**Task to carry out:** Exactly the lines from the line containing "722x504 pixels. Task: Select" through the last line of the entries below should appear in the answer, reproduced verbatim.

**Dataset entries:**
______________________________
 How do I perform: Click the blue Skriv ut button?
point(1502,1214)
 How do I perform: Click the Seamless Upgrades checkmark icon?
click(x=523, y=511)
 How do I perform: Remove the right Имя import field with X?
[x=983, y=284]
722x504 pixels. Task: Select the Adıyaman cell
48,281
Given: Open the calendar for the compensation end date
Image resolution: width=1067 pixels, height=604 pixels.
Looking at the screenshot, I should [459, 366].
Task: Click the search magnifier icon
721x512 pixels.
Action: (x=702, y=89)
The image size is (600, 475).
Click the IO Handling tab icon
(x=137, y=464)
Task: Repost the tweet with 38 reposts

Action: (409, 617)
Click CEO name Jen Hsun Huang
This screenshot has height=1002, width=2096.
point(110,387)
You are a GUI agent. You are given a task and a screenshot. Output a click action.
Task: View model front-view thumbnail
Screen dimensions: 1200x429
______________________________
**Task output:**
722x504 pixels. Task: Select the Adıyaman cell
48,281
Given: Open the calendar for the compensation end date
Image resolution: width=1067 pixels, height=604 pixels.
Looking at the screenshot, I should [459, 366].
Task: Click the search magnifier icon
721x512 pixels.
Action: (x=702, y=89)
The image size is (600, 475).
Click the IO Handling tab icon
(x=137, y=464)
Task: Repost the tweet with 38 reposts

Action: (409, 617)
Click CEO name Jen Hsun Huang
This screenshot has height=1002, width=2096.
point(110,387)
You are a GUI agent. You are given a task and a screenshot. Output a click action.
Task: View model front-view thumbnail
Screen dimensions: 1200x429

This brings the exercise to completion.